You precompute the _pt values which converts them into probabilities. Unfortunately, this is not good because the probabilities are very very small (it would be better to keep them as log probabilities maybe, if possible).

Then you have code that converts them back into log probabilities, e.g., tau[i] += numpy.exp( self.log_sum( (ksi_sum[ix] + numpy.log( tA ) ).flatten() ) ) #tau is not in log prob anymore., notice the numpy.log(tA). I think the tA values just above have tA /= self._pt[ ix ] just above, where very very small values of _pt will produce NaN values, which is causing the problems I think.

So I found the error, it wasn't actually due to using probabilities instead of log probabilities. Instead, it was due to the way you were calculating tA. In particular, you have multiple lines: tA /= self._pt[ ix ] (e.g., line 817). In cases where tA is 0, self._pt[ ix] will be 0, and you get NaN values, then the next line tau[i] += numpy.exp( self.log_sum( (ksi_sum[ix] + numpy.log( tA ) ).flatten() ) ) does not handle the NaN's properly.
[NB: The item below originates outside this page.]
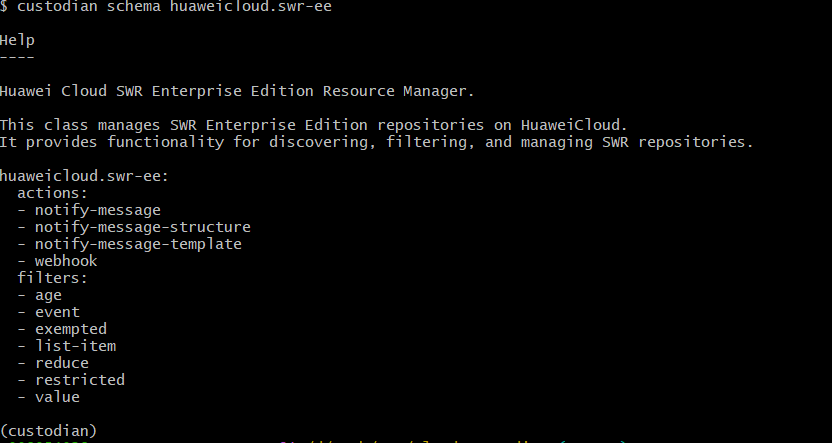Click the Resource Manager description line

[237, 91]
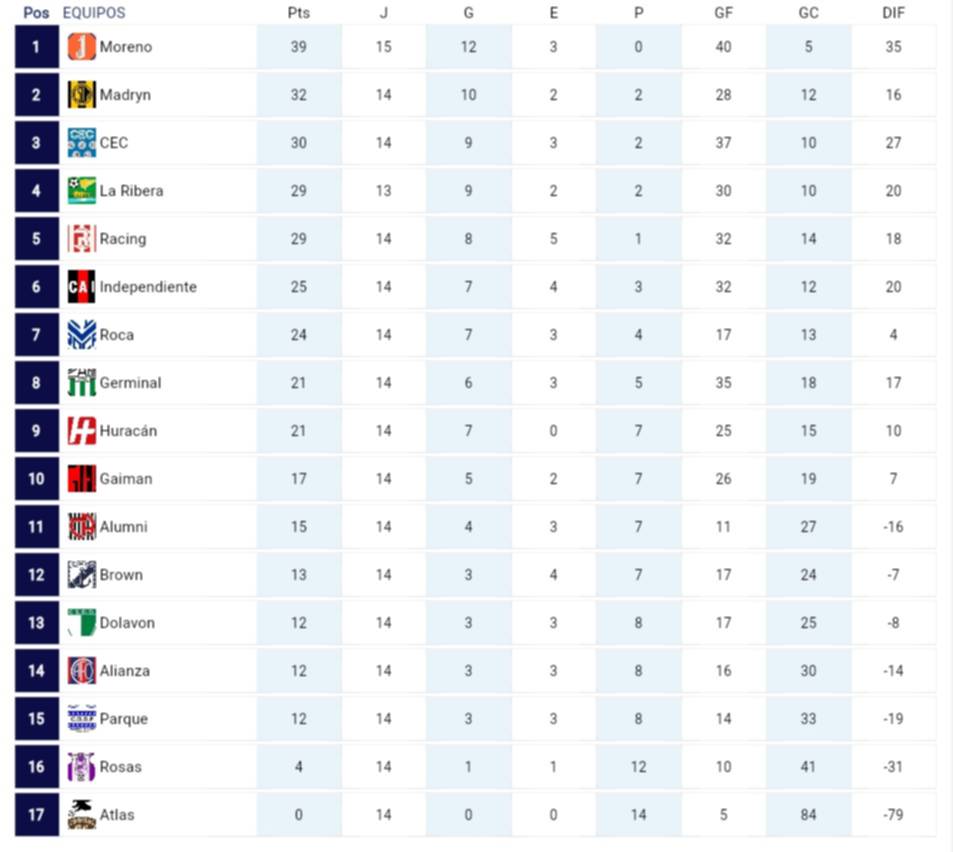Viewport: 953px width, 852px height.
Task: Click the Racing club crest icon
Action: click(x=82, y=239)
To fix this, I only divide tA by _pt values when they are non-zero, so I replace tA /= self._pt[ ix ] by tA = numpy.divide(tA, self._pt[ ix ], out=numpy.zeros_like(tA), where=tA!=0).

This fixes my original example. However, if we have a case where there are two states and no transitions between them (only initial probabilities that specify the likelihood of each state). We sometimes have Q matrics that are all zeros.

You have the code that throws an error when this happens (but it is a valid case, especially now that I've fixed the above error):

if sum( self._q.flatten() ) == 0:
                raise ValueError("Parameter error! Matrix Q can't contain unreachable states.")

If we remove this code, then my second and third examples work.

After making these changes (and fixing one other line that prints the correct baum_welch iteration) the code passes all your tests as well my examples above. I just sent you a pull request for these changes (#8 ).